Records from a data collection:

========

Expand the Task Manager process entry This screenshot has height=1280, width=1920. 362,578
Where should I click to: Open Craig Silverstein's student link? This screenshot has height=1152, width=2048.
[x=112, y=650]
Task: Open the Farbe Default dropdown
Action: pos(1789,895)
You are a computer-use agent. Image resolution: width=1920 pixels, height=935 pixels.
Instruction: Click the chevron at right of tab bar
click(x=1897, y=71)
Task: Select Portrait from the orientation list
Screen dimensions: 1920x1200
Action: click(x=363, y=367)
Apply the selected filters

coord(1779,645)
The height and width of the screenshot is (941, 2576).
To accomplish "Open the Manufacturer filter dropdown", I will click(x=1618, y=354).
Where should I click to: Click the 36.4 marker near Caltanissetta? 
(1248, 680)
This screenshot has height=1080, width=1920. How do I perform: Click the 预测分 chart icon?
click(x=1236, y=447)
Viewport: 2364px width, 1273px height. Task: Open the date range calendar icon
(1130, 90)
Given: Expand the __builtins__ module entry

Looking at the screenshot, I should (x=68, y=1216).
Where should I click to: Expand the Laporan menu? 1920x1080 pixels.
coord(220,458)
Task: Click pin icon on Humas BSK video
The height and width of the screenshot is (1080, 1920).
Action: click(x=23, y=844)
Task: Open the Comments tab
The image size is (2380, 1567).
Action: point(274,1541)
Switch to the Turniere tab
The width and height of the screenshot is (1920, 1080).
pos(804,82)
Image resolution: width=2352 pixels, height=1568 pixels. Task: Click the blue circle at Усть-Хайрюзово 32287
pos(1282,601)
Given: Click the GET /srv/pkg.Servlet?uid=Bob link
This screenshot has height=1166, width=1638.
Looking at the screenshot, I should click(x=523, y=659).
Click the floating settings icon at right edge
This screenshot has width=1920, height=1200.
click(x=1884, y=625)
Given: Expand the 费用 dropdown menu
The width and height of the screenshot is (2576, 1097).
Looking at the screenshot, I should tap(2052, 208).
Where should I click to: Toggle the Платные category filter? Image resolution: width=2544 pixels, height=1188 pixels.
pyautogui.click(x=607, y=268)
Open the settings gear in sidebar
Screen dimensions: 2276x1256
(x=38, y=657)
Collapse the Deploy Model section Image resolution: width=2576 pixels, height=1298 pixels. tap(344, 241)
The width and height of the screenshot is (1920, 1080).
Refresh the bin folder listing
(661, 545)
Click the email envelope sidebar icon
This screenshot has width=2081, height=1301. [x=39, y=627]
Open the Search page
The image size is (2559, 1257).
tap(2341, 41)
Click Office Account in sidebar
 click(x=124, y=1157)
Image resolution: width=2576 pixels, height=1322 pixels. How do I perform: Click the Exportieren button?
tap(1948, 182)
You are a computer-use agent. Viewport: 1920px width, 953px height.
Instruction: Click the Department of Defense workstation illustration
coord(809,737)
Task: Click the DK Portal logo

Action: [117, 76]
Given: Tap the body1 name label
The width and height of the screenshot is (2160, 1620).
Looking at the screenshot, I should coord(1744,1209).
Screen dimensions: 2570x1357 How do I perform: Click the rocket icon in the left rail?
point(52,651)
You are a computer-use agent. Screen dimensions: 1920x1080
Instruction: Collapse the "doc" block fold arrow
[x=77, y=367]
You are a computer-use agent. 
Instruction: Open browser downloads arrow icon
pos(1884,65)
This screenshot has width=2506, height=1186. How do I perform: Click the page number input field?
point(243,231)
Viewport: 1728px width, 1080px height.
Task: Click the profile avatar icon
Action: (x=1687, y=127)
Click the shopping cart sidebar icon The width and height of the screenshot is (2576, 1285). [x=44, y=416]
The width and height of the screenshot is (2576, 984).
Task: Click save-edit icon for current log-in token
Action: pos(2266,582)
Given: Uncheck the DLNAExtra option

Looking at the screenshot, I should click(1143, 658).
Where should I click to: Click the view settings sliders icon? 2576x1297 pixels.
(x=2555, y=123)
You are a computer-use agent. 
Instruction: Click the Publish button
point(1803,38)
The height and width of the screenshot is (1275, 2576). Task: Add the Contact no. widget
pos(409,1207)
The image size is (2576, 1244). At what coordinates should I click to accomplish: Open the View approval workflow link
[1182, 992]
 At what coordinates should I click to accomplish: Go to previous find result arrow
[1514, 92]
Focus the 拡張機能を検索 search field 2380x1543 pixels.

========

* Exercise goal
Work through the entries, filtering for the string "computer", and copy each line that holds it.

* Answer to the exercise
You are a computer-use agent. Image resolution: width=1920 pixels, height=935 pixels.
You are a computer-use agent. Viewport: 1920px width, 953px height.
You are a computer-use agent. Screen dimensions: 1920x1080
You are a computer-use agent. 
You are a computer-use agent. 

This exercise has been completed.